San Ginesio divisa, l’amministrazione:
«Inspiegabile astensione sulle aree insalubri»
RIFIUTI - «Le vicende che hanno preceduto il consiglio non sono “nebulose” ma frutto di scelte fatte in difesa del bene comune». Maggioranza contro opposizione dopo il voto sulla variante urbanistica e la richiesta di dimissioni (rigettate dallo stesso) del consigliere Costantini
Non accenna a ricomporsi la contrapposizione netta tra maggioranza e opposizione a San Ginesio. Dopo un anno di amministrazione Ciabocco, sempre sul filo dei nervi tra le parti, l’ultimo consiglio comunale ha lasciato velenosi strascichi e le schermaglie non cessano. La contesa attorno al tema dell’impianto di trattamento rifiuti auspicato dal consigliere Alessio Costantini, ha portato alla richiesta da parte del sindaco di dimissioni dello stesso consigliere che sono state invece rispedite al mittente. Ora una nota dell’amministrazione comunale torna sul consiglio del 4 luglio, al termine del quale tra i tanti cittadini partecipanti in molti sono usciti con un senso di smarrimento. «Siamo pochi e divisi, dovrebbero lavorare insieme per il bene del paese, così non c’è futuro» ha detto un anziano sconfortato al termine dell’assise rappresentando un sentire diffuso. «Le vicende che hanno preceduto tale seduta – scrive invece l’amministrazione – non sono “nebulose” come sostenuto dalla minoranza, ma estremamente chiare e frutto di scelte fatte in difesa del bene comune. Non è chiara invece la posizione della minoranza che, su un argomento di vitale importanza per i cittadini di un territorio fin troppo martoriato, non partecipa alla riunione dei capigruppo convocata proprio per chiarire, esce contemporaneamente con un articolo basato su affermazioni “di parte” e, in sede di Consiglio comunale, si astiene (pur riconoscendo la valenza dell’atto)».

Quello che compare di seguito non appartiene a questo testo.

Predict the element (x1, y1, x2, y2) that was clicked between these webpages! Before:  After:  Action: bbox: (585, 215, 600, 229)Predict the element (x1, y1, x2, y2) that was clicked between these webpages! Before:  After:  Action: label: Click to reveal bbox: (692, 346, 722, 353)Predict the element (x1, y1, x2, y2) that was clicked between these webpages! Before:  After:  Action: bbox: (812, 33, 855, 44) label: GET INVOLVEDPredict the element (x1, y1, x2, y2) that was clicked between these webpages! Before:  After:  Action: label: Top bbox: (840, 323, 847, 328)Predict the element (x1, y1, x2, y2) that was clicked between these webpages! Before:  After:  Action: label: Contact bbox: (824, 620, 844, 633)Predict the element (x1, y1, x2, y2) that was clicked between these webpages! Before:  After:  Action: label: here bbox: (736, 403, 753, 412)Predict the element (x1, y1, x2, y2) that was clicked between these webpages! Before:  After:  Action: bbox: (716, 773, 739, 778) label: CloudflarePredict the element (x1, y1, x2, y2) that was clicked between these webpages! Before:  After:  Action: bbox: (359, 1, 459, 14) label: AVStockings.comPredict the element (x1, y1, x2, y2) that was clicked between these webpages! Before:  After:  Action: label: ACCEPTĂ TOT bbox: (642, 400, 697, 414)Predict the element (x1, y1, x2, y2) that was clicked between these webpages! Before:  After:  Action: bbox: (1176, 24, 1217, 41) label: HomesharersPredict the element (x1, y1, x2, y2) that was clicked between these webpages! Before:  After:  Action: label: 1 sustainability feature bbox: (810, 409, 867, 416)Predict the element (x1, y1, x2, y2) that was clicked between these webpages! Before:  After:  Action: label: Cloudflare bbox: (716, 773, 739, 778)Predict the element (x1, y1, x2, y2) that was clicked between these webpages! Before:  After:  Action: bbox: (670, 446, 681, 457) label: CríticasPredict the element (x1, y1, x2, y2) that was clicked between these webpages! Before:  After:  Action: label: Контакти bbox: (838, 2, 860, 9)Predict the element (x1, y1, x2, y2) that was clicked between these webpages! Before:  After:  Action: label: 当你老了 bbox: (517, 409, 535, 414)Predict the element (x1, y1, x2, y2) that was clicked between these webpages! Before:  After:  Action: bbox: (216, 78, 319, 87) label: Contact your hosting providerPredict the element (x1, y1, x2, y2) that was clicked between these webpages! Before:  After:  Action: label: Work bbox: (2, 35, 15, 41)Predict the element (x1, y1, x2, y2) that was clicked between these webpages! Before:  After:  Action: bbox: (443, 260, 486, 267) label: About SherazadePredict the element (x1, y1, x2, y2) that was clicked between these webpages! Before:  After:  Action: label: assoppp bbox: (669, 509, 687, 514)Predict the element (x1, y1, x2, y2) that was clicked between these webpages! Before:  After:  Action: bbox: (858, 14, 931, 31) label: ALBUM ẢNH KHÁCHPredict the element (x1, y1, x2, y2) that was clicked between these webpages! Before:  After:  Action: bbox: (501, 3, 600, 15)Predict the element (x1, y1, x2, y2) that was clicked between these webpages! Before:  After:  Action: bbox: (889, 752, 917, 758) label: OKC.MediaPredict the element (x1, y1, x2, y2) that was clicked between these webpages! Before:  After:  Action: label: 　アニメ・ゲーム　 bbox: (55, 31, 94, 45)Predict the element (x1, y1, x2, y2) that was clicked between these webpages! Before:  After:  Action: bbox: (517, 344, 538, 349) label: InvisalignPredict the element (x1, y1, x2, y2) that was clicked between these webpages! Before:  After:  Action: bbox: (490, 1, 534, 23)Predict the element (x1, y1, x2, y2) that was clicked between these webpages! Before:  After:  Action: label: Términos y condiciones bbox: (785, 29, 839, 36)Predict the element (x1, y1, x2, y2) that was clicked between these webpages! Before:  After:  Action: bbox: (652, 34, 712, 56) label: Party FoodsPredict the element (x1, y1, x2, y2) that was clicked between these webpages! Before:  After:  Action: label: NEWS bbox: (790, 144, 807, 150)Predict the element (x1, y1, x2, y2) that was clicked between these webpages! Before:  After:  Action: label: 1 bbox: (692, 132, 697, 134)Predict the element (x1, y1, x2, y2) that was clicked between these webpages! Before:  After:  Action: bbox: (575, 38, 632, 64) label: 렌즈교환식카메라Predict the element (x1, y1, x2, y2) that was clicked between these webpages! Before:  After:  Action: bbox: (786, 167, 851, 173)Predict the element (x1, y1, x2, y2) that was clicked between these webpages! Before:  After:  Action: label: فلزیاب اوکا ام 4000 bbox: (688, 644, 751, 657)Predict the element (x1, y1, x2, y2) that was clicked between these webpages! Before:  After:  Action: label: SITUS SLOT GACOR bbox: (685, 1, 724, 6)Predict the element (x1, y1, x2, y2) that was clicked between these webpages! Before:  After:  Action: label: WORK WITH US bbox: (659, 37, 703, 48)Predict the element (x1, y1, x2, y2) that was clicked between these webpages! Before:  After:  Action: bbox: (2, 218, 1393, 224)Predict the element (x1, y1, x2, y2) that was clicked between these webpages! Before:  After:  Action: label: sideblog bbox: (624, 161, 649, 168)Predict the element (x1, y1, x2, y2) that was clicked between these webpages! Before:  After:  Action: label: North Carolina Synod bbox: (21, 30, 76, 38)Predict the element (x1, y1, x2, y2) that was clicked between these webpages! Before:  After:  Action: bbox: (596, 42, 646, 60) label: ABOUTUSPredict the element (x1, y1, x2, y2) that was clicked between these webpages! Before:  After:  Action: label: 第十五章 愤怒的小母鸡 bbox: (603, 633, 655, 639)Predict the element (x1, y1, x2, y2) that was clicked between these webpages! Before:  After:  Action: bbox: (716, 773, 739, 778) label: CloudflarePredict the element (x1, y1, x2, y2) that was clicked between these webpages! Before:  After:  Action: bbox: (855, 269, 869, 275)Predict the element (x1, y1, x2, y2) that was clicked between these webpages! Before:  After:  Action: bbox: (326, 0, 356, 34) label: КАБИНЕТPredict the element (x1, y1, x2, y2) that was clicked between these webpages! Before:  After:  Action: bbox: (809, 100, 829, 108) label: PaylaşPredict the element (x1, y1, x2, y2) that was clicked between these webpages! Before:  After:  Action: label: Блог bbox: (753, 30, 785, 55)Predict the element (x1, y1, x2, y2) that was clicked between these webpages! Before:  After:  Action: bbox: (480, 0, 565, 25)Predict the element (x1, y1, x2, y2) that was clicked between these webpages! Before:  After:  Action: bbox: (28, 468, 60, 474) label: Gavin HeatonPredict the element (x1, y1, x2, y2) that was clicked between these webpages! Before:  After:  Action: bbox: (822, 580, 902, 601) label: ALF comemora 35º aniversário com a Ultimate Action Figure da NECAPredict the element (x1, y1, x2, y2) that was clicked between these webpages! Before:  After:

L’amministrazione torna anche sul tema del polo scolastico: «L’opposizione usa la politica del discredito, forse per mascherare decisioni e scelte sbagliate prese in passato che oggi tutta la Comunità ginesina paga a caro prezzo come ad esempio la “dimenticanza” della presenza di un vincolo della Soprintendenza nell’area indicata per la realizzazione del nuovo polo scolastico. Qualcuno ha detto che “a pensar male si fa peccato ma spesso ci si azzecca”, ecco, noi non vogliamo pensar male ma certamente ci meravigliamo, perché alcuni degli stessi consiglieri, oggi di minoranza ma ieri nelle precedenti amministrazioni, votando questa delibera avrebbero contribuito a sanare una situazione che poteva essere affrontata nel 2013 e risolta nel 2017 ma soprattutto, avrebbero dato un senso reale e un’applicazione alla delibera sul “diritto di precauzione” del 2012. Questa Amministrazione, a dispetto di questi detrattori e dei “leoni della tastiera”, ha dimostrato con i fatti non a parole, di decidere tempestivamente e per il bene comune. Con particolare soddisfazione abbiamo visto tanti cittadini al Consiglio comunale, riteniamo infatti che la presenza, l’ascolto e l’osservazione dirette delle scelte fatte, siano il modo migliore per dimostrare la coerenza e la volontà nel disegno amministrativo proposto. L’amministrazione c’è stata ed ha pensato al bene comune, la minoranza no, perché astenersi, è non scegliere da che parte stare! E’ fare politica che sa tanto di interessi di partito».